You know when all your friends are posting pictures online of someone famous that it isn't good news. I woke up on Monday morning and checked my Instagram, and it was blooming with pictures of David Bowie in all his many, electrifying and beautiful guises. Two weeks before, it was pictures of Lemmy, his face cragged with a lifetime of being on the road.

There's something of togetherness when someone incredibly famous passes away. I guess that's a good thing about social media - you can all feel it together. To have your timelines heavy with outpourings of public grief can actually be quite beautiful, and certainly comforting.

Posting a video of Heroes, for example, isn't just about your love for the song, or even the musician himself. As I've blogged about before, music is powerful. Heroes might have been the song of your first dance at your wedding, or a song you shared with a loved one. You can attach songs to certain times in your life, a wall-chart of time with songs pinned to it at significant points.

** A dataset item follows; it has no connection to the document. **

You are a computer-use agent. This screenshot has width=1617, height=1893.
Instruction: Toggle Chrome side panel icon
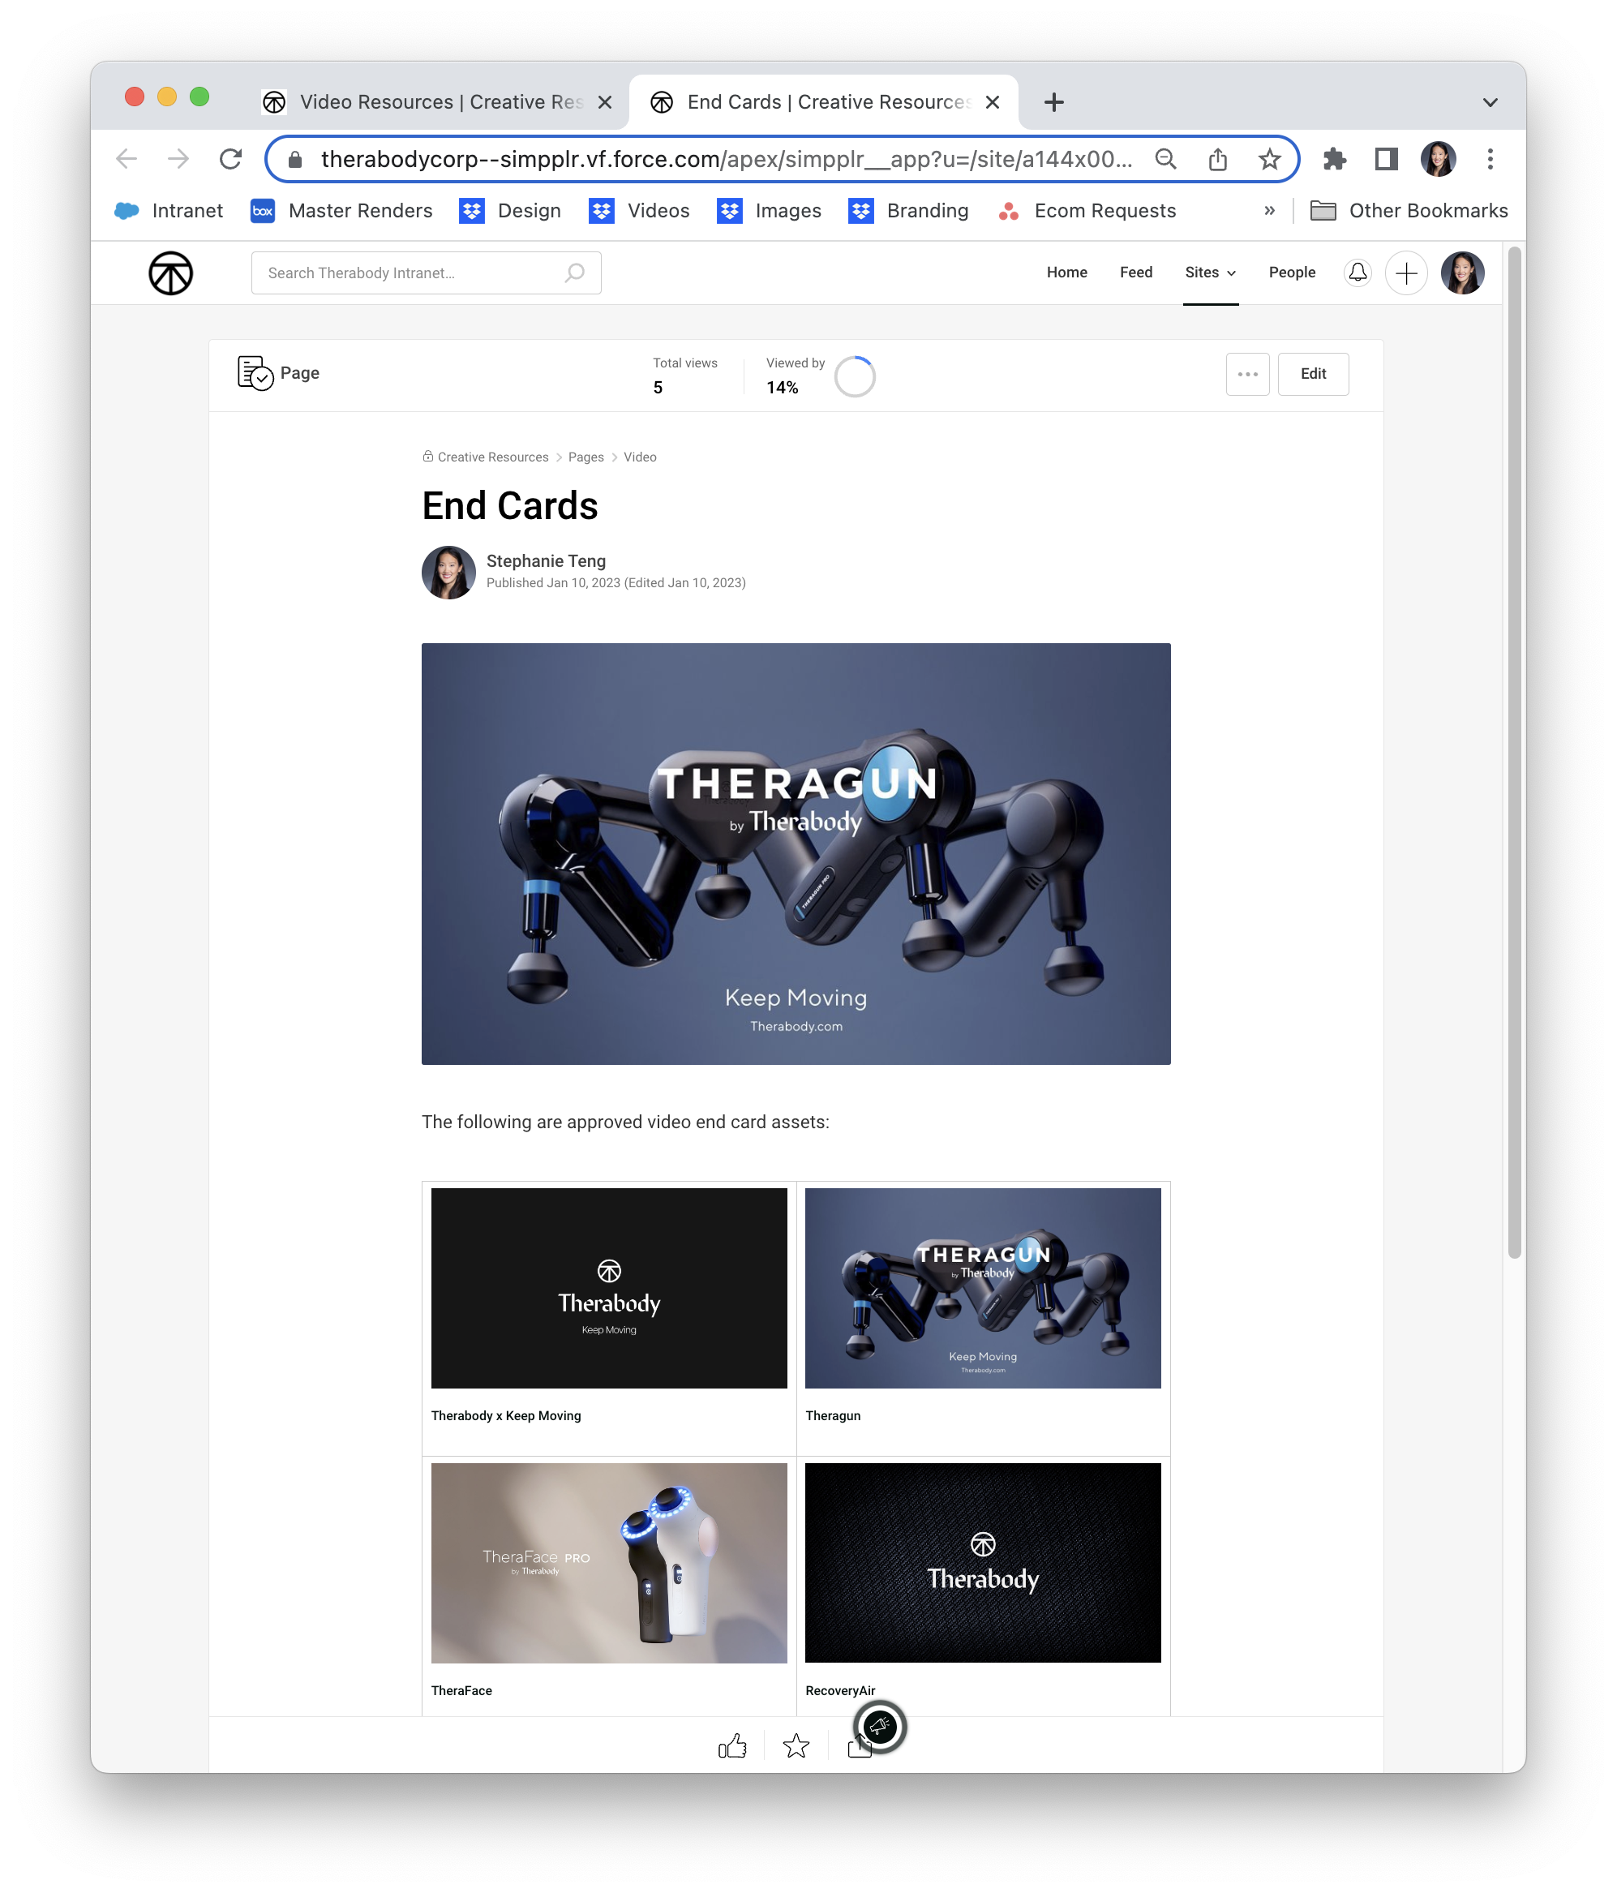[1386, 159]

I associate David Bowie with a lot of moments in my life: dancing at the Pink Toothbrush, swapping mix CDs with friends, my Mum buying The Buddha of Suburbia on cassette tape and playing it over and over again, my partner's super cool Bowie tshirt, watching The Snowman as a little kid, a dear departed friend making a mash-up of Let's Dance with Encore by Jay-Z (believe me, it worked) and rediscovering the Berlin period after the release of Dylan Howe's jazz take on those albums, not to mention how much wear I got out of Bowie's albums in general day to day listening - at work, on the bus, walking home.

It's strange that people can feel so connected when somebody they don't know has died, but again, it's not just about that. You don't need to have known them personally to feel it. Remembering someone who made great music that shaped your life is public grief on a basic level; it can also comfort you in your own life and losses. You can reflect on whatever is going on in your life at that moment, and use the music to fit into your headspace.

As soon as I left the house after hearing the news I put the song Heroes on my headphones, blasted so loud that my phone actually *told* me to turn it down, and I immersed myself into listening to the lyrics of one of my favourite songs of all time. I felt a swell of sadness in my heart and cried, not just for Bowie, for everything else in my life that it applied to in that moment, and I read through all my friends' gorgeous tributes online to moments in their lives, and despite the sadness, it felt really, really great.